By London Verdejo Torres

Abstract / Reflection

This essay, titled “Nunca aprendí a andar en bicicleta,” discusses human connection and its importance in our lives by telling a personal story of exclusion. It portrays how anxiety can inhibit one's ability to communicate with others and befriend people. I aim to illustrate the quintessential human experience of yearning to belong, since human beings are inherently social. Feelings of loneliness and isolation can be heart-wrenching, but I believe that they are also universal. I hope to communicate how important it is to reflect on the power of social interconnections not only in our lives, but in the lives of the people we surround ourselves with.

“Nunca aprendí a andar en bicicleta” was first written in a late summer night. This essay was born in middle-of-the-night writing sessions, since the topic of loneliness inundated my thoughts. I had recently started to write more non-fiction and poetry, since I’d only been writing fiction for a few months and I wanted to relearn what my non-fiction voice sounded like. During the Summer of 2022, I spent most nights alone in my childhood bedroom passing time with whatever tasks I could do, and this time reminded me of my late childhood, where I’d do the same things—I'd write, I'd read, or I’d spend hours watching some movie or show that I came upon in the most unlikely of ways. It was a little funny to me that I found myself in the same place a decade later, still filling the silence.
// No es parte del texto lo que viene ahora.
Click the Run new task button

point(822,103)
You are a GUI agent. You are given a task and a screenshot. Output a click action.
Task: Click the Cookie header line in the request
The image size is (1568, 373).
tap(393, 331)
During that same summer, I restarted a collection of essays, stories, and poems. The essay I started that night then turned into a personal exploration of the ways loneliness has affected my view of human connections, and how even now that I’m a decade older, it’s still hard sometimes to feel like I belong to a particular group, even more so after moving to Lowell by myself two years ago. Nonetheless, with time and many efforts to self-actualize, I’ve learned to cope with the loneliness and siphon it into creativity, since my writing’s been what’s made me connect with more people throughout my life.

In short, “Nunca aprendí a andar en bicicleta” is an essay about growing up lonely and learning that I’m not alone; nobody is. There is a tether that all of us hold on to with hopes that another person’s holding the other end. I think that part of the beauty of being human is holding out hope that there’s someone on the other end—and that our desire to belong might drive us to be kind.

Nunca aprendí a andar en bicicleta

Cuando era más joven, recuerdo pasar por el parque cerca de mi casa mientras volvía de la escuela y ver niños en el parque andando en bicicleta. Hacían trucos con las ruedas para tratar de impresionarse mutuamente—si querían lucirse hacían vueltas rápidas, como si estuviesen en películas de acción. A veces me sentaba y los observaba, y me sentaba lejos—siempre por el borde del parque—en un banco de madera estrecho y duro.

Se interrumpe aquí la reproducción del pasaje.